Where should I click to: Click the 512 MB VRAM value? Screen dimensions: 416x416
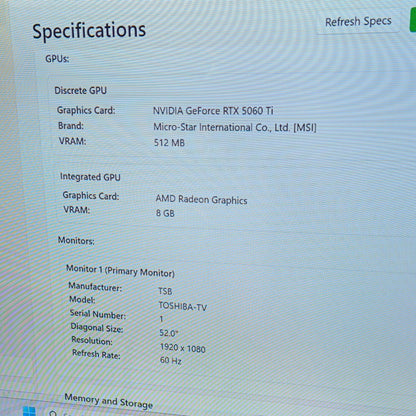[169, 143]
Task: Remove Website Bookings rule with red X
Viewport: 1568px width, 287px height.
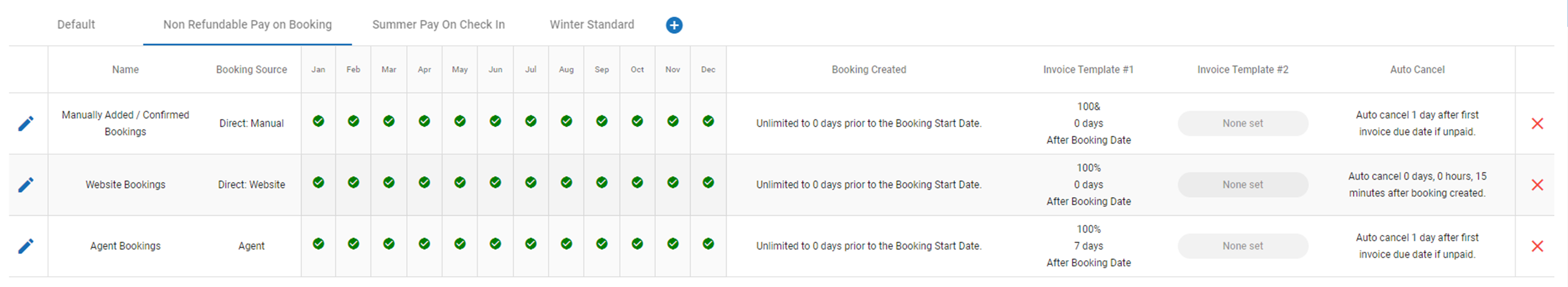Action: 1537,185
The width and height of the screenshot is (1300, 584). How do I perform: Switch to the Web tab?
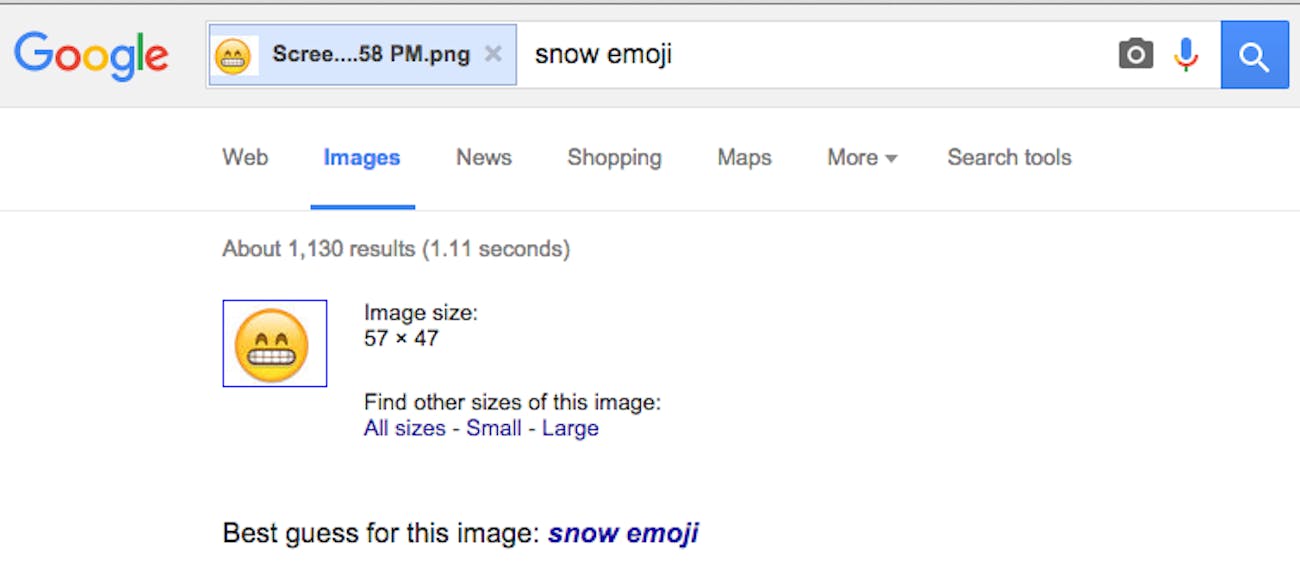245,157
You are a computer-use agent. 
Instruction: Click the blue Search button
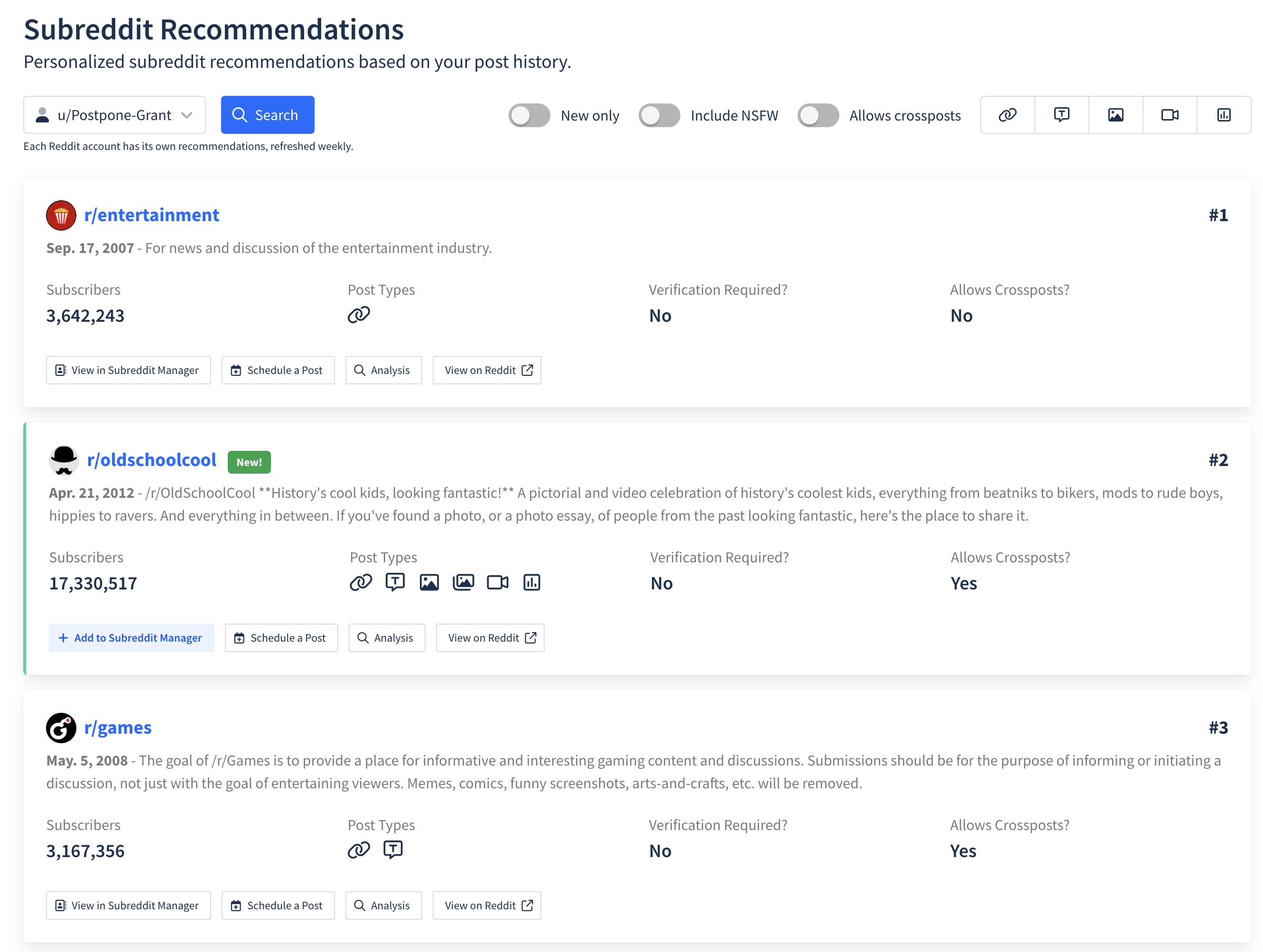(267, 115)
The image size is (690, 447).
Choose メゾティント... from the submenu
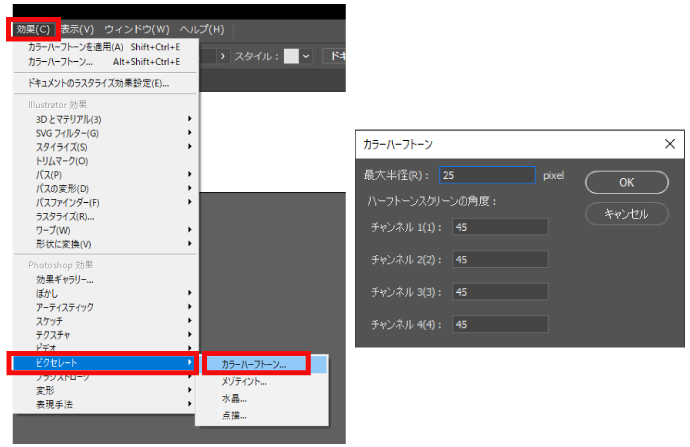(x=245, y=382)
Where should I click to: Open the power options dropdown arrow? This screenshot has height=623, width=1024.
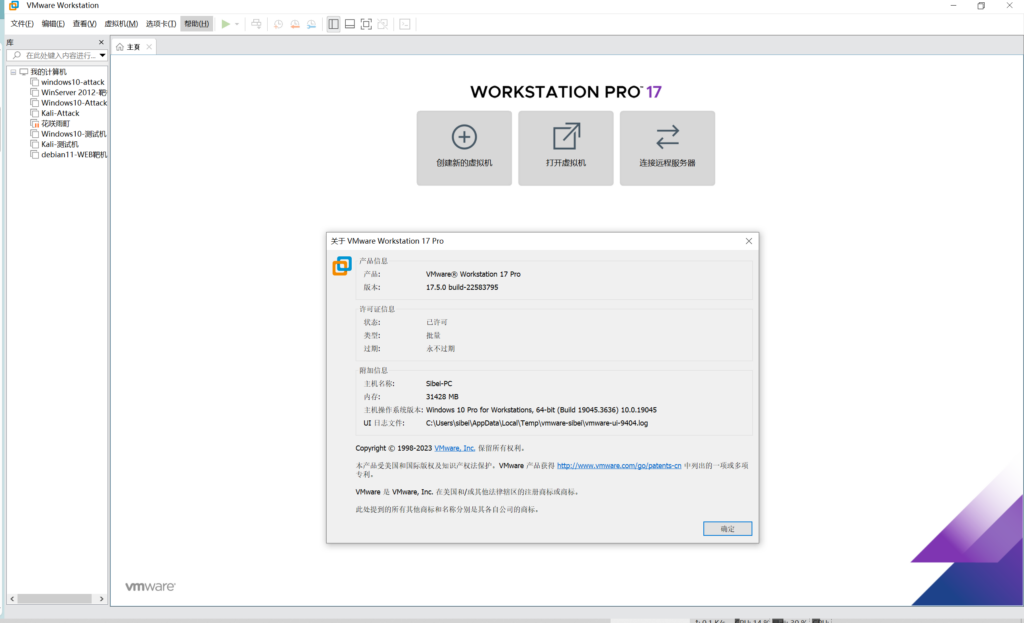[237, 23]
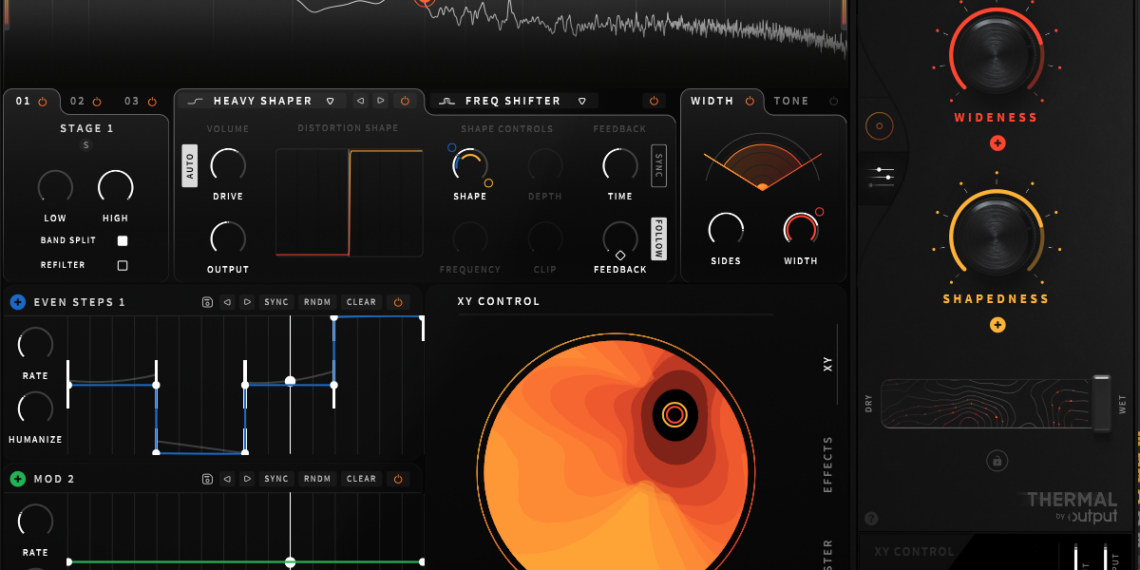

------

--- What is required ---
Would you please print out all the records above exactly, minus any pictures?

--- Answer to this problem ---
Where should I click to: Click the 512 MB VRAM value? Screen dimensions: 416x416
[169, 143]
Task: Remove Website Bookings rule with red X
Viewport: 1568px width, 287px height.
Action: 1537,185
The width and height of the screenshot is (1300, 584). How do I perform: Switch to the Web tab?
245,157
You are a computer-use agent. 
Instruction: Click the blue Search button
(267, 115)
The image size is (690, 447).
Choose メゾティント... from the submenu
(x=245, y=382)
Where should I click to: Open the power options dropdown arrow? This screenshot has height=623, width=1024.
[237, 23]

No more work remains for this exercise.